::: Source material :::

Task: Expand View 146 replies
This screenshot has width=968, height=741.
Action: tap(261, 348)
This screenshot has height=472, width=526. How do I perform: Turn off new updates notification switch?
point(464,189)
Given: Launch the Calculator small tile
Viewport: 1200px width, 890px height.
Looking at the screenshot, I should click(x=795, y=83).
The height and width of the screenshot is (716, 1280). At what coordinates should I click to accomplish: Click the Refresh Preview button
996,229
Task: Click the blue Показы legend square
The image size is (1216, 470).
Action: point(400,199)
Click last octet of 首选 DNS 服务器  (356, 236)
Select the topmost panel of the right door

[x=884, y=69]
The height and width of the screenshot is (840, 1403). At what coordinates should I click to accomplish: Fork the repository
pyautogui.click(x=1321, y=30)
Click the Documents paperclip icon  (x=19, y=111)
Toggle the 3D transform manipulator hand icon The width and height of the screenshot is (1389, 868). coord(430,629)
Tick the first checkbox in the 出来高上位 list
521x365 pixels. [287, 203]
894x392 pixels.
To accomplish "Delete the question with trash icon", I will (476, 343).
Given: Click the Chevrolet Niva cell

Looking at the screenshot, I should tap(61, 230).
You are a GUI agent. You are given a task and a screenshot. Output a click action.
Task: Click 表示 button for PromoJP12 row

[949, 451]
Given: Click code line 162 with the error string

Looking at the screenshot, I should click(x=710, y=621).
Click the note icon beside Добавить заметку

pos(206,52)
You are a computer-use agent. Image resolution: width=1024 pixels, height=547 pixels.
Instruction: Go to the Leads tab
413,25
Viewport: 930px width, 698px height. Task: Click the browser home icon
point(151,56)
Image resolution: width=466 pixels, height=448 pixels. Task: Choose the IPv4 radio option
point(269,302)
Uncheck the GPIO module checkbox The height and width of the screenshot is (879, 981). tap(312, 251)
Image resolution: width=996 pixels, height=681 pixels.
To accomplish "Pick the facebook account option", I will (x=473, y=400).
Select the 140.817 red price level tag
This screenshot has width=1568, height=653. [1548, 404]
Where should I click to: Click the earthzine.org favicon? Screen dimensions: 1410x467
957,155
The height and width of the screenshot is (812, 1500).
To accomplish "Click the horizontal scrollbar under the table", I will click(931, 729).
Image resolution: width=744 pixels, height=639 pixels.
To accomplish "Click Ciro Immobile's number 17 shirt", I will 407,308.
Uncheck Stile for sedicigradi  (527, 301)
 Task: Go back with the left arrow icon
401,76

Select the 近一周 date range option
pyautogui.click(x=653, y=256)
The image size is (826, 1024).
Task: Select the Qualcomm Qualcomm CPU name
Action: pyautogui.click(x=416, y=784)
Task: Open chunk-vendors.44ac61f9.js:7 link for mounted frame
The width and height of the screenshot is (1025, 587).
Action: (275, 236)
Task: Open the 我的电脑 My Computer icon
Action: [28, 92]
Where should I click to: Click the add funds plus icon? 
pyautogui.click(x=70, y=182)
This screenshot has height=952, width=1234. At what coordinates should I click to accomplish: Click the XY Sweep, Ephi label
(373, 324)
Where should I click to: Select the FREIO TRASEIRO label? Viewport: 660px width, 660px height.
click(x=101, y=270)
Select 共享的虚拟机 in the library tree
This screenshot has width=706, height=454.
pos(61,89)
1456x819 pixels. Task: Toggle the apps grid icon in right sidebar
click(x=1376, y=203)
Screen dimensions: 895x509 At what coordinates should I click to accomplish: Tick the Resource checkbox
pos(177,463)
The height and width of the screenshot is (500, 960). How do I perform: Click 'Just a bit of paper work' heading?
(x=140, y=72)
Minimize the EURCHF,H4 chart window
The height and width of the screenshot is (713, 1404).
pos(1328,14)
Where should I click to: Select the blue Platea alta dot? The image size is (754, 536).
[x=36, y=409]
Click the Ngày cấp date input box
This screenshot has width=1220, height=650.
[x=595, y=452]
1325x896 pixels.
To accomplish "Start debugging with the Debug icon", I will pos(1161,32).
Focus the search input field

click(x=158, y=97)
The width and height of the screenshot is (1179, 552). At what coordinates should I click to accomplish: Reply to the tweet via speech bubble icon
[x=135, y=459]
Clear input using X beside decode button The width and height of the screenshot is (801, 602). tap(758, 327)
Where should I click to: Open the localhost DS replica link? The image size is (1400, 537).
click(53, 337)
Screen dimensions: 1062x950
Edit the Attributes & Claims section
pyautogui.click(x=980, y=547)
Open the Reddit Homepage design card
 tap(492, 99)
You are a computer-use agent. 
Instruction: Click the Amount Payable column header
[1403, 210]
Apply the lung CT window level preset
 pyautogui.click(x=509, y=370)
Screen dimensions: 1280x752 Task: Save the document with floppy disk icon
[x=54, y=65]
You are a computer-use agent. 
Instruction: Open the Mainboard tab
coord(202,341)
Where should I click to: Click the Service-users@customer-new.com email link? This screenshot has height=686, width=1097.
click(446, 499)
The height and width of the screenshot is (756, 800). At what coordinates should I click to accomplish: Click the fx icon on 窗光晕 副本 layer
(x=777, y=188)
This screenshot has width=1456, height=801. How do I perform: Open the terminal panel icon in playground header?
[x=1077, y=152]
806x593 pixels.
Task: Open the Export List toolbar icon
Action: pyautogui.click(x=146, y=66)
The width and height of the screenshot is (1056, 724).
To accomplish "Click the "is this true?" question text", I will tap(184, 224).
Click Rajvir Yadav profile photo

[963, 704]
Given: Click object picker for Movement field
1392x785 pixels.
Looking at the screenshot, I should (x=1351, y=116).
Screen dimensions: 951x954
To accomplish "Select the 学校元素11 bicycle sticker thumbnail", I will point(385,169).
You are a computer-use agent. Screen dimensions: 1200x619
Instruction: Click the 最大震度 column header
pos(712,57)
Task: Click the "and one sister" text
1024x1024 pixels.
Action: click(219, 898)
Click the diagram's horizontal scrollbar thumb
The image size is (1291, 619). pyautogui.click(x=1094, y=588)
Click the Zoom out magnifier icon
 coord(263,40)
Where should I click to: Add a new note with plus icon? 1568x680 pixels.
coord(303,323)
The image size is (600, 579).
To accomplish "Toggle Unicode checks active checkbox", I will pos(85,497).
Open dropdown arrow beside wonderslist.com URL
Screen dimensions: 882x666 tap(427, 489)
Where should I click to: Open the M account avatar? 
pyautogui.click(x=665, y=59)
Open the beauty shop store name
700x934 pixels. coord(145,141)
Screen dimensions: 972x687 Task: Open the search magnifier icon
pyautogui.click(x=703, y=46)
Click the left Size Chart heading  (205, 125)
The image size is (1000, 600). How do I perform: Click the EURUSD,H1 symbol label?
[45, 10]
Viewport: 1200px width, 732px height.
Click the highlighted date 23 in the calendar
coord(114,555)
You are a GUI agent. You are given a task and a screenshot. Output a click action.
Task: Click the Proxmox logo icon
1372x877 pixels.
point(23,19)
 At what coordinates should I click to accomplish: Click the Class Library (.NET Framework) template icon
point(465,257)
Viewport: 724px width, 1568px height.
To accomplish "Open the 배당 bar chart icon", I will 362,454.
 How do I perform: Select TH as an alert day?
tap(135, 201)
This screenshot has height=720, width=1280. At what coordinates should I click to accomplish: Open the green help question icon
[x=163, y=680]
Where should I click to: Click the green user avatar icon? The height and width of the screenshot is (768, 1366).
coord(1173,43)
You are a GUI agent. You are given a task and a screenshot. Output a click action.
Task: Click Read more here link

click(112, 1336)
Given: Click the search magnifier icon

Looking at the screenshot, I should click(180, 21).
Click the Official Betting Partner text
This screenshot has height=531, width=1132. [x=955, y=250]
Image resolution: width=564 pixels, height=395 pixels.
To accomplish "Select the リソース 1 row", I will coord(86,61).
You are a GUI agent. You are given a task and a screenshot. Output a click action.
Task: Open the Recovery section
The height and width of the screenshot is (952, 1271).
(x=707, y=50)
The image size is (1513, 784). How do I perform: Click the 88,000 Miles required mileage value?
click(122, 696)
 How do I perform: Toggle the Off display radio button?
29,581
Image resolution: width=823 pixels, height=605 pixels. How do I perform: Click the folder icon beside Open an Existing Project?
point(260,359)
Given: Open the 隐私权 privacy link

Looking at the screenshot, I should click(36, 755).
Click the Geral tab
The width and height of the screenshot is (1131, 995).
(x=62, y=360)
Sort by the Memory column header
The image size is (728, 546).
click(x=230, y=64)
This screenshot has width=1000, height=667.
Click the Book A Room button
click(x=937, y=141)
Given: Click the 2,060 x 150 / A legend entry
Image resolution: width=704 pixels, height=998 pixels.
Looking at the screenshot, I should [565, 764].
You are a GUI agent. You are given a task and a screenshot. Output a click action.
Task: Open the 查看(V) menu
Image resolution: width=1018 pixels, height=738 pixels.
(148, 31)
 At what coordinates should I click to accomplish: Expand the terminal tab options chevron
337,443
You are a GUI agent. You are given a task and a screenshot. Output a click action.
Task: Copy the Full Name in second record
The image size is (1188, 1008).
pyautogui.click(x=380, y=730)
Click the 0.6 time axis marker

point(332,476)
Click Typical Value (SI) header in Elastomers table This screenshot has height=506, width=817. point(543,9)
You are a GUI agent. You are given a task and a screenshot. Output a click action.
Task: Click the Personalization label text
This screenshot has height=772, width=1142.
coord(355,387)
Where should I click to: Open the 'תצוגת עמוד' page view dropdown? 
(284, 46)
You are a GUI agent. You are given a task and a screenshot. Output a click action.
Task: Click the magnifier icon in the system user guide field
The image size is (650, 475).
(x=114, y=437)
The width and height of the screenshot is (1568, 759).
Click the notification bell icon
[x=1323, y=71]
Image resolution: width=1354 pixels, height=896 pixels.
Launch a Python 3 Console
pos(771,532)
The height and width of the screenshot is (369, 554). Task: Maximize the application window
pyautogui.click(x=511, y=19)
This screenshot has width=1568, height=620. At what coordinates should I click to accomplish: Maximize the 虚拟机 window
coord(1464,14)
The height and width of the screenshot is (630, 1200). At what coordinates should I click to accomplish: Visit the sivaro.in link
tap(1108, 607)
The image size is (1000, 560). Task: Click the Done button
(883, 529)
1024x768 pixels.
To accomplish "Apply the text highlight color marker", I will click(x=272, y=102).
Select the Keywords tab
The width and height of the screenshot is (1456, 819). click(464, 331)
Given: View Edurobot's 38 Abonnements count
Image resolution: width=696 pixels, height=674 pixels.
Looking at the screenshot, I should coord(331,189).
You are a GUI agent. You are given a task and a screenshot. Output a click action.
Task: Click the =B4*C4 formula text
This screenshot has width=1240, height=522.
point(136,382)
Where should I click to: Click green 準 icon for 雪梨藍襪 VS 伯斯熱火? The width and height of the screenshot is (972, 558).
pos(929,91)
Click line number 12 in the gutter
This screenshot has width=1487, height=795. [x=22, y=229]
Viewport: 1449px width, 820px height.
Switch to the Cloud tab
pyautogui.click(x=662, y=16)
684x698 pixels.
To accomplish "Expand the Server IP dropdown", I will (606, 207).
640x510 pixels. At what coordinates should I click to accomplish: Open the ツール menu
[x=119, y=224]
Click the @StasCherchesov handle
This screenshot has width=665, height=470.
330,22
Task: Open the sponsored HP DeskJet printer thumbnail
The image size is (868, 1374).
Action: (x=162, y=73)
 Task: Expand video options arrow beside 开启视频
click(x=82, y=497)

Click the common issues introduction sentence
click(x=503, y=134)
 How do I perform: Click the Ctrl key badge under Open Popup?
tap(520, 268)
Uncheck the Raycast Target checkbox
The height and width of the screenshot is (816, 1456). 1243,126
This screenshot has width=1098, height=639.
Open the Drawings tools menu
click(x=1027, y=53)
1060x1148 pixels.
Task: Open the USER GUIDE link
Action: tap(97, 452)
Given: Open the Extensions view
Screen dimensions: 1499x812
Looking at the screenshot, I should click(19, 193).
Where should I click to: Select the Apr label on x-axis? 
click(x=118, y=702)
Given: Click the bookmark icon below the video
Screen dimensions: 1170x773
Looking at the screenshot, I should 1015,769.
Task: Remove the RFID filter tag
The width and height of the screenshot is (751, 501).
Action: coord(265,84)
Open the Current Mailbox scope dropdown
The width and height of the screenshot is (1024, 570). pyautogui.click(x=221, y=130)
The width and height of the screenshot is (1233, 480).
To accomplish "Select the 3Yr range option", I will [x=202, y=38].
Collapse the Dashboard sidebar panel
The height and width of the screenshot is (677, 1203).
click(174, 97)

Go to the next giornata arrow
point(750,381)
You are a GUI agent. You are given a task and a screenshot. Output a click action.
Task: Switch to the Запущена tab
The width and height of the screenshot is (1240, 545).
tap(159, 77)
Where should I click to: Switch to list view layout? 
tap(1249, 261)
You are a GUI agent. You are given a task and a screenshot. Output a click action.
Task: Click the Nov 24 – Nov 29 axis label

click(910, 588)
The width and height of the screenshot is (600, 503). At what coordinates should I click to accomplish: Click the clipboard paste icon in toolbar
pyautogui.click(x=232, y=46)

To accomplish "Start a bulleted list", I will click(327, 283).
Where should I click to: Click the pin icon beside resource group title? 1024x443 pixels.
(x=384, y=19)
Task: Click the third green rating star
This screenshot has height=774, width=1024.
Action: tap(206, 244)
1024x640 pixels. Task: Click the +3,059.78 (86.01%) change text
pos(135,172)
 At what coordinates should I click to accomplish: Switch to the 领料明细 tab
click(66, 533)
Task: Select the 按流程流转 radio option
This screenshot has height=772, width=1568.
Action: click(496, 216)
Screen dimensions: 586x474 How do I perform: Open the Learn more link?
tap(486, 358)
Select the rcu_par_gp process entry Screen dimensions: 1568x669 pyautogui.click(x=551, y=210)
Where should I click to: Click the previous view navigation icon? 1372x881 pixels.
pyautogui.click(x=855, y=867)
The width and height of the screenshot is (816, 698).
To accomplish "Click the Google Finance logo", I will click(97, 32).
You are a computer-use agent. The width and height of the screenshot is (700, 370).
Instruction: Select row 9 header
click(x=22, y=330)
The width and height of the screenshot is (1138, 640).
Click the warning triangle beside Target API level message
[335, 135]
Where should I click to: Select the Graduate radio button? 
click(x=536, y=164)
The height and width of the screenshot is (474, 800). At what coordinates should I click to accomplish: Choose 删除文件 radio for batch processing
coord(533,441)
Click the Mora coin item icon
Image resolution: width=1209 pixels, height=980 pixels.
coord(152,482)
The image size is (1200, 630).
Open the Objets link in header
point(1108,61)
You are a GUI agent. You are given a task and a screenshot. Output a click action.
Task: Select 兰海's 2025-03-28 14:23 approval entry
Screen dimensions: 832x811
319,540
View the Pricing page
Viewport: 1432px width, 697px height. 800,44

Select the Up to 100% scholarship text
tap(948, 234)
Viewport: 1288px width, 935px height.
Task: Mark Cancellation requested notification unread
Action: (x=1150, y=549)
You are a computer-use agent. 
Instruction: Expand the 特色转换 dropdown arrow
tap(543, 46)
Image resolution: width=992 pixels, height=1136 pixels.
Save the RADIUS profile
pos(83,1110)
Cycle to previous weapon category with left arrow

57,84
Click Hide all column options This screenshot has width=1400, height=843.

:::

Requirement: Which lines above include the word "legend"? Return each one.

Response to this task:
Task: Click the blue Показы legend square
Given: Click the 2,060 x 150 / A legend entry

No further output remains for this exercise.